Fiber realignment and strain stiffening enable cancer cells to contract and break basement membranes, withdraw adhesions, and form invadosomes.3 Cells can “sense” their environment, and respond by complex mechanotransductive pathways.4 Extracellular physical signals are known to affect integrin subunit assembly and the recruitment of several cellular constituents such as focal adhesion kinase and associated Src, eventually leading to an increasing number and activity of invadosomes. Downstream activation of the RhoA GTPase ultimately controls actin cytoskeletal dynamics and invadopodia formation. Its effector, ROCK, is able to further increase matrix stiffness via a β-catenin–mediated transcriptional program. Matrix cross-linking also has a significant role in rigidity, and it was shown that the combined inhibition of lysyl oxidase 2 (LOXL2) and the transforming growth factor β receptor I had a potent inhibitory effect on collagen accumulation, softening the matrix.5
The mechanical environment of tumor cells can strongly influence the response to chemotherapy or radiation therapy, and clinical outcomes. Integrin β 1/focal adhesion kinase activation was central to hepatocyte growth factor- dependent ERK, AKT, STAT3, and cyclin D1 signals linking matrix stiffness to increased proliferative responses and chemoresistance.6 Changes in stiffness were observed to induce β 1-integrin–dependent transcriptional programs that activate migration and angiogenesis-related genes. These signatures were correlated with worse survival in 9 different tumor types.7 The matrix architecture and the mode of fiber alignment could also have an impact on out- comes. In a recent study, perpendicular fiber alignment (tumor-associated collagen signature-3) was a predictor of overall survival in breast cancer.8
CAFs are key to controlling matrix deposition and dynamics. CAFs can elicit signals that align the fibronectin matrix, allowing the directional migration of cancer cells, and aligned fibronectin is a prominent feature of invasion sites in prostate and pancreatic carcinomas.9 CAFs also produce an aberrant matrix, enabling invasion, with an increase in collagens IV, VI, VII, X, decorin, and laminin subunits.10,11
Thus, the question as to how CAFs become activated in the tumor environment is very relevant. In the liver, a common site of hematogenous metastases, hepatic stellate cells (HSCs) are thought to give rise to smooth muscle a-actin–positive CAFs. How does the stiffening matrix during metastatic invasion in the liver enable trans- differentiation of quiescent HSC into CAF/MF phenotypes?

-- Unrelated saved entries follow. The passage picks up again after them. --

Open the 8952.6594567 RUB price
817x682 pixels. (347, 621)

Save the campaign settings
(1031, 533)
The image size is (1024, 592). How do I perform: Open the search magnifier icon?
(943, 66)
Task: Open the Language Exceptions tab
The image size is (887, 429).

The study by Dou et al12 highlights the novel role of the p300 acetyltransferase in durosensitivity and the epigenetic regulation of HSC plasticity. Increasing matrix rigidity induced the RhoA-Akt-p300 pathway, resulting in p300 nuclear translocation and the expression of smooth muscle a-actin and a panel of tumor-promoting factors, including CXCL12, CTGF, and PDGF A and B. P300 is a ubiquitous transcriptional regulator that plays a role in histone acetylation and chromatin remodeling, and an increase in p300 activity has been linked to a more aggressive phenotype in several cancers. By atomic force microscopy, the authors demonstrated that colorectal metastases in the liver were “stiffer” than the surrounding parenchyma, and that the expression of p300 was increased in both patient specimens and in mice. In quiescent HSC on soft matrix, p300 levels remained low owing to proteasomal degradation, whereas on stiff hydrogel matrix, both the protein levels and phosphorylation were induced, and p300 translocation to the nucleus was observed. RhoA, as described, is a critical “sensor” for increased matrix stiffness targeting Akt, leading to its phosphorylation. Because a stiff extracellular matrix could cause increased CAF migratory activity, it would be interesting to see whether the RhoA/p300 pathways could indeed be part of invadosome activation, and play a role in migration/invasiveness.
The authors confirmed their findings in elegant in vivo studies. They used a tumor cell/conditioned medium co-implantation model where the deletion of p300 from HSC inhibited tumor growth, whereas seeding HSC grown on a hard matrix, enhanced it. Using a conditional knockout model deleting p300 from collagen-producing cells, both fibrosis (CCl4) and metastatic growth were decreased. Furthermore, C646, a selective small molecule inhibitor of p300, decreased colorectal metastases in mice. Intriguingly, p300 was induced not only in cancer-associated myofibroblasts, but also in metastatic tumor cells. This finding lends further credence to prior studies where metastatic progression was associated with increasing p300 activity, tumor cell survival, and proliferation.13
Recent studies demonstrated the role of Yes-associated protein in communicating mechanosensitive signals.14 Because p300 has been involved in Yes-associated protein acetylation, it would be worth exploring whether these pathways converge and p300 could indeed be a master regulator of mechanosensitive signals.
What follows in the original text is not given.